---------- POTONGAN DOKUMEN

Kamis, 23 Maret 2006

Hary Tanoesoedibjo: “Bom Waktu” di Sekitar Hary Tanoe

[Warta Ekonomi] - Raja Bisnis Multimedia, Hary Tanoe, terhimpit sejumlah kasus: sengketa dengan Mbak Tutut, kasus NCD milik Unibank, dan penangkapan Shadik Wahono. Semuanya tinggal menunggu waktu untuk meledak.

Senin, 23 Januari 2006 lalu, stasiun Televisi Pendidikan Indonesia (TPI) genap berusia 15 tahun. Ibarat anak remaja, TPI sedang memasuki usia ABG (anak baru gede)—usia “panas-panasnya”. TPI panas? Iya, jika ditilik dari beberapa programnya yang memperoleh rating tinggi.

Namun, bukan cuma itu isu panas di TPI. Isu panas lainnya adalah pertarungan antara Siti Hardijanti Rukmana alias Mbak Tutut dengan taipan multimedia dan pemilik baru PT Bimantara Citra Tbk., Hary Tanoesoedibjo. Bimantara Citra adalah kerajaan bisnis yang didirikan Bambang Trihatmodjo, adik kandung Mbak Tutut, yang kini diambil alih Hary Tanoe. Pangkal sengketa adalah soal kepemilikan saham TPI di PT Berkah Karya Bersama (Berkah). Berkah adalah anak usaha PT Media Nusantara Citra (MNC), holding company milik Hary Tanoe. Saat ini, Berkah memiliki 75% saham TPI, sedangkan Mbak Tutut hanya menguasai 25% sisanya.

Bagaimana Berkah bisa mempunyai saham di TPI?
Mulanya dari utang Mbak Tutut senilai US$55 juta. Di sini termasuk kewajiban obligasi TPI ke PT Indosat Tbk. Mbak Tutut rupanya tak mampu membayar utangnya. Oleh karena kepepet, pada Agustus 2002 Mbak Tutut sepakat membuat perjanjian dengan Hary Tanoe, yang juga pemilik PT Bhakti Investama Tbk.

Perjanjian itu menyebutkan bahwa semua utang Mbak Tutut akan diambil alih Hary Tanoe. Lalu, perjanjian tersebut juga mencantumkan kesediaan pria kelahiran 26 September 1965 itu untuk menambah modal agar kinerja TPI kian membaik. Sebagai imbalannya, Mbak Tutut bersedia memberikan 75% sahamnya di TPI kepada Hary Tanoe melalui Berkah tadi. Selain itu, Mbak Tutut juga memberikan surat kuasa agar Berkah bisa mengendalikan penuh operasional TPI. Maka, sejak Juni 2003, TPI menjadi salah satu pilar kerajaan multimedia yang dibangun Hary Tanoe di bawah bendera MNC.

Setahun kemudian masalah mencuat. Desember 2004, putri sulung mantan presiden Soeharto ini marah besar ketika mendengar rencana MNC untuk menjual lahan TPI di kawasan Taman Mini Indonesia Indah, Jakarta Timur. Rencananya, uang hasil penjualan lahan seluas 12 hektar itu akan digunakan untuk menambah modal TPI. Bagi Mbak Tutut, rencana penjualan lahan TPI dianggap melanggar perjanjian. Di sisi lain, saat itu Hary Tanoe pun baru melunasi sebagian dari US$55 juta utang Mbak Tutut.

--------------------

#### [TUGAS TERTULIS A]
Ubah baris-baris listing dari baris yang memuat "You are a computer-use agent. This" sampai baris yang memuat "click(x=742, y=252)" dengan mengganti "Instruction" menjadi "Command" tanpa perubahan lain. Tuliskan hanya baris-baris tersebut.

---------- DATA MASUKAN

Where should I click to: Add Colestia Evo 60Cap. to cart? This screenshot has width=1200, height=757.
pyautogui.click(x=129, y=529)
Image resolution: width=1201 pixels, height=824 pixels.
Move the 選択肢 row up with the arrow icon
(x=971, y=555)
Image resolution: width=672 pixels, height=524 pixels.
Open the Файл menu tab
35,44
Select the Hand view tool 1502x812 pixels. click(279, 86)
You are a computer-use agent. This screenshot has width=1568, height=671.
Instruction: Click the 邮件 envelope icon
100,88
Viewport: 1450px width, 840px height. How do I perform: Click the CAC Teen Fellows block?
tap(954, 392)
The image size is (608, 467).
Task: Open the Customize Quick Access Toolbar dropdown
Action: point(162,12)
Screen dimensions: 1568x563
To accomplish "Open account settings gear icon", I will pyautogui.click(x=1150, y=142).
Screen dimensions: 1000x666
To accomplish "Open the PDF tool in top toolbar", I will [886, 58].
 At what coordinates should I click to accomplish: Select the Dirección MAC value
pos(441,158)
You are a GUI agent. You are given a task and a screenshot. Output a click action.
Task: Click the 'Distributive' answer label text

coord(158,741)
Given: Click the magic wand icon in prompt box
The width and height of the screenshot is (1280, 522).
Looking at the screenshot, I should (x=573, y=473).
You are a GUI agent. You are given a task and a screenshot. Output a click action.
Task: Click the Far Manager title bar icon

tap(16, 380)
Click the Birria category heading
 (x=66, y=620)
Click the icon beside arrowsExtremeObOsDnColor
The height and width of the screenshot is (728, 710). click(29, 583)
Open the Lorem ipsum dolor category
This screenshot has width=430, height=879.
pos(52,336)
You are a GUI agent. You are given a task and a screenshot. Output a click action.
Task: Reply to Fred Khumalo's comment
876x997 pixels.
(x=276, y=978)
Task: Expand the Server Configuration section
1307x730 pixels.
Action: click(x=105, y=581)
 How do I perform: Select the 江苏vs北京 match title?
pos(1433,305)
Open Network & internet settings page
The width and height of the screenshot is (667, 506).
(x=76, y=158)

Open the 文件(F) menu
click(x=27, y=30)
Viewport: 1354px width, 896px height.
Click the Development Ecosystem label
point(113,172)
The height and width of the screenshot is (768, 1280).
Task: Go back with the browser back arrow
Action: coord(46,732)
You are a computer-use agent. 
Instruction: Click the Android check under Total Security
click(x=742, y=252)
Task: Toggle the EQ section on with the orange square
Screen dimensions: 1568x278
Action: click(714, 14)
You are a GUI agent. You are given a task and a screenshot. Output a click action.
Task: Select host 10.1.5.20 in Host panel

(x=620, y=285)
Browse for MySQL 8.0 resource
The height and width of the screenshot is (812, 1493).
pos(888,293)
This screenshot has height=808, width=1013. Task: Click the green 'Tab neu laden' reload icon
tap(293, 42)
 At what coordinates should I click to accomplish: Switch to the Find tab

--------------------

#### [TUGAS TERTULIS B]
Jawablah pertanyaan berikut berdasarkan artikel tentang Hary Tanoe.
(i) Berapa persen saham TPI yang saat ini dimiliki Berkah?
(ii) Pada bulan dan tahun berapa Mbak Tutut sepakat membuat perjanjian dengan Hary Tanoe?
(iii) Berapa luas lahan TPI di kawasan Taman Mini Indonesia Indah yang rencananya akan dijual?

#### [JAWABAN A]
You are a computer-use agent. This screenshot has width=1568, height=671.
Command: Click the 邮件 envelope icon
100,88
Viewport: 1450px width, 840px height. How do I perform: Click the CAC Teen Fellows block?
tap(954, 392)
The image size is (608, 467).
Task: Open the Customize Quick Access Toolbar dropdown
Action: point(162,12)
Screen dimensions: 1568x563
To accomplish "Open account settings gear icon", I will pyautogui.click(x=1150, y=142).
Screen dimensions: 1000x666
To accomplish "Open the PDF tool in top toolbar", I will [886, 58].
 At what coordinates should I click to accomplish: Select the Dirección MAC value
pos(441,158)
You are a GUI agent. You are given a task and a screenshot. Output a click action.
Task: Click the 'Distributive' answer label text

coord(158,741)
Given: Click the magic wand icon in prompt box
The width and height of the screenshot is (1280, 522).
Looking at the screenshot, I should (x=573, y=473).
You are a GUI agent. You are given a task and a screenshot. Output a click action.
Task: Click the Far Manager title bar icon

tap(16, 380)
Click the Birria category heading
 (x=66, y=620)
Click the icon beside arrowsExtremeObOsDnColor
The height and width of the screenshot is (728, 710). click(29, 583)
Open the Lorem ipsum dolor category
This screenshot has width=430, height=879.
pos(52,336)
You are a GUI agent. You are given a task and a screenshot. Output a click action.
Task: Reply to Fred Khumalo's comment
876x997 pixels.
(x=276, y=978)
Task: Expand the Server Configuration section
1307x730 pixels.
Action: click(x=105, y=581)
 How do I perform: Select the 江苏vs北京 match title?
pos(1433,305)
Open Network & internet settings page
The width and height of the screenshot is (667, 506).
(x=76, y=158)

Open the 文件(F) menu
click(x=27, y=30)
Viewport: 1354px width, 896px height.
Click the Development Ecosystem label
point(113,172)
The height and width of the screenshot is (768, 1280).
Task: Go back with the browser back arrow
Action: coord(46,732)
You are a computer-use agent. 
Command: Click the Android check under Total Security
click(x=742, y=252)

#### [JAWABAN B]
(i) 75%.
(ii) Agustus 2002.
(iii) 12 hektar.